İmamoğlu’nun “CHP’yi ele geçirmek” ve “Cumhurbaşkanlığı adaylığı için fon oluşturmak” gibi siyasi hedeflerinin i iddianamede “suç örgütünün amacı” olarak gösterilmesi, hukuki değil siyasi bir nitelemedir.
Yani bir anlamda savcılık bu konudaki gerçek niyetini afişe etmiş, iddianamenin siyasi bir metin olduğunu itiraf etmiştir.
Kaldı ki Türk Ceza Kanunu’nda örgüt suçunun oluşması için amaçlanan suçları işlemeye elverişli bir yapının kurulması gerekir. Eleştiriler, bu kadar çok sayıda ve farklı pozisyonda kişinin bir araya getirilmesinin, TCK’daki örgüt tanımına uymayan geniş ve zorlama bir yorum olduğunu belirtmektedir.
Sonuç olarak iddianame, içeriğindeki siyasi nitelemeler ve delillerin somutluğu açısından birçok hukukçu tarafından “hukuken zayıf” olarak nitelendirilmektedir.
Ancak, yargılama pratiği ve CMK’nın iade şartlarındaki katı sınırlamalar göz önüne alındığında, mahkemenin iddianameyi kabul ederek davayı açma ihtimali, iade etme ihtimalinden daha yüksek olarak görülmektedir.

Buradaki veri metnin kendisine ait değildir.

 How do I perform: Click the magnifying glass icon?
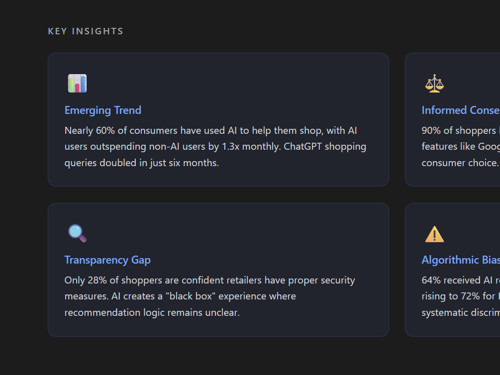[x=77, y=233]
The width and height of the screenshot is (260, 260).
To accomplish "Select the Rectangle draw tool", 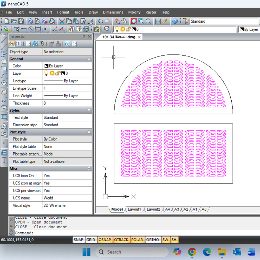I will [4, 69].
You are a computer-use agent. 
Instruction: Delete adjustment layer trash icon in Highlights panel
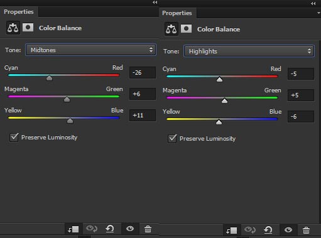[306, 230]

Kabul kararı, sadece yargılamanın başlayacağı anlamına gelir; suçlamaların kesinleşmesi için uzun bir yargı süreci gereklidir.

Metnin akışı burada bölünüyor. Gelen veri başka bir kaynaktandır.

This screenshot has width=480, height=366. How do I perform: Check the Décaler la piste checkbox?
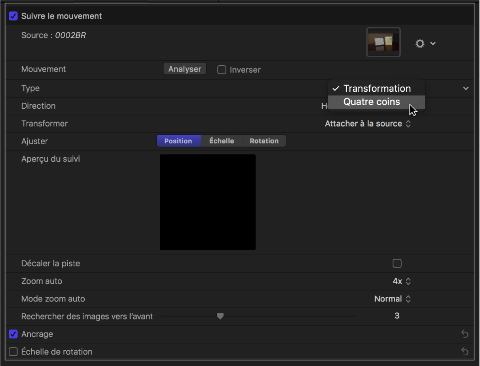point(397,264)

Kimi hukukçular “her ne kadar siyasi bir dava olsa da çıkar amaçlı suç örgütü kurma gibi ağır bir suçlama için toplanan delillerin, iddia edilen devasa kamu zararı ve rüşvet eylemleriyle somut, mantıksal ve hukuki bir ilişki kurmakta yetersiz kalması durumunda iade ihtimalinin doğacağını” belirtiyorlar.
Yıllarca sürecek bu davada şüphelilerin daha fazla mağdur olmamaları için tutukluluklarının kaldırılması gerektiği de yaygın bir görüş.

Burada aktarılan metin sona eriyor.